A Barclays spokeswoman declined to comment on the specifics of the ETFs outlined in filings to the Securities and Exchange Commission. She did say she thinks ETFs will play a significant role in retirement plans, especially in smaller plans in which investors’ alternatives are currently limited to conventional mutual funds that carry expensive sales loads (a type of fee investors pay to financial advisers) rather than plans that include low-cost index funds.
Barclays will also take the long view. The retirement market does not move quickly, she said. It took target-date funds 10 years to catch on.
Barclays’ eight proposed target-date ETFs will hold a mix of other iShares stock and bond ETFs. The funds are designed to slowly shift their holdings from volatile stock-heavy strategies to more conservative fixed-income-oriented strategies as the target date approaches. IShares is the name Barclays gives its ETFs.

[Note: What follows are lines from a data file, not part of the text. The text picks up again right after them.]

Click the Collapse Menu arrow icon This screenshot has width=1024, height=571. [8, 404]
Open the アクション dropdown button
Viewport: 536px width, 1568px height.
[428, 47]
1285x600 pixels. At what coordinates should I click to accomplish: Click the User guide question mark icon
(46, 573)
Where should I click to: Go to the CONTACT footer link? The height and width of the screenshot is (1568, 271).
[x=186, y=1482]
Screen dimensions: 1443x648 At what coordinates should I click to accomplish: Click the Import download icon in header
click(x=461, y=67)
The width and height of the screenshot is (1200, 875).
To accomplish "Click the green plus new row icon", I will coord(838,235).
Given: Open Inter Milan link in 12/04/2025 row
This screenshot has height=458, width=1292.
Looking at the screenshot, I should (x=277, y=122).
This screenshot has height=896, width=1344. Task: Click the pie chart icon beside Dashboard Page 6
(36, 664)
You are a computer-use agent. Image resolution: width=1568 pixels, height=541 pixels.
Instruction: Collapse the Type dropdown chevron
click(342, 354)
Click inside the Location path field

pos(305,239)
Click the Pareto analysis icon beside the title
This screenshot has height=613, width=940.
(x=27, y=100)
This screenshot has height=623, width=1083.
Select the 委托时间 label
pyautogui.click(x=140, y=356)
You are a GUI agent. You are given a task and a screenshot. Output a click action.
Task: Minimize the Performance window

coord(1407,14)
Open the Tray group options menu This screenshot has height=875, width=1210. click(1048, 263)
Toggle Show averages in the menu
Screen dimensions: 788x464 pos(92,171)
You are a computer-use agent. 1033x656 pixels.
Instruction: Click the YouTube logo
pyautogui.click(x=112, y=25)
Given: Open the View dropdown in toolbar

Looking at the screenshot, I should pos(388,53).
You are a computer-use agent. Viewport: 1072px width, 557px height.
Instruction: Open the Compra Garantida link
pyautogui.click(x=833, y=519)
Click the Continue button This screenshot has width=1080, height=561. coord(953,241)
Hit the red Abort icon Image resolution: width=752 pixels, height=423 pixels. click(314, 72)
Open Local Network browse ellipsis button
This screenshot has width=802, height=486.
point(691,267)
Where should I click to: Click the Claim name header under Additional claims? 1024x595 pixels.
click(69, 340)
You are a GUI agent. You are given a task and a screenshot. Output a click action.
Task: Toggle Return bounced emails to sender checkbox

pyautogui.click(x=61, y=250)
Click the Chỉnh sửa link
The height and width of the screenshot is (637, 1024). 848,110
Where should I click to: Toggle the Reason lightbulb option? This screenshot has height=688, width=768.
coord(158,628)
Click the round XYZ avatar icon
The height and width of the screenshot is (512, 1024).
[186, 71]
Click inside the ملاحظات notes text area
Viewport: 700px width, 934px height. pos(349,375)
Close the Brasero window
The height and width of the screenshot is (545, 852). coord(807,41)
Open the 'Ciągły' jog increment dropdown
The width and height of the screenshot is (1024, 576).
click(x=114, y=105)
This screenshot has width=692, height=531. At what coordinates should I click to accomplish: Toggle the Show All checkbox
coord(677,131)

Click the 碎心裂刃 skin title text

For instance, according to the filing, the most aggressive fund, iShares S&P Target Date 2040 Index Fund, would have 91% of its assets in other iShares equity funds and 9% in fixed income. For the most conservative option, designed for retirees, the mix is 42% stocks and 58% bonds.
A group of four funds will also hold a mix of iShares stock and bond ETFs, but keep their strategies steady rather than adjust them over time. Among these are iShares S&P Conservative Allocation Fund and iShares S&P Aggressive Allocation Fund.
It isn’t clear whether the new Barclays ETFs of ETFs would charge investors a fee on top of what they pay for the underlying iShares ETFs. Conventional life-cycle funds from fund giants such as Vanguard Group and Fidelity Investments don’t charge investors those extra fees.
Other ETF firms have already launched target-date and target-risk ETFs, although none have collected a large share of assets. Generally funds are thought to need $100 million to $200 million each to sustain themselves.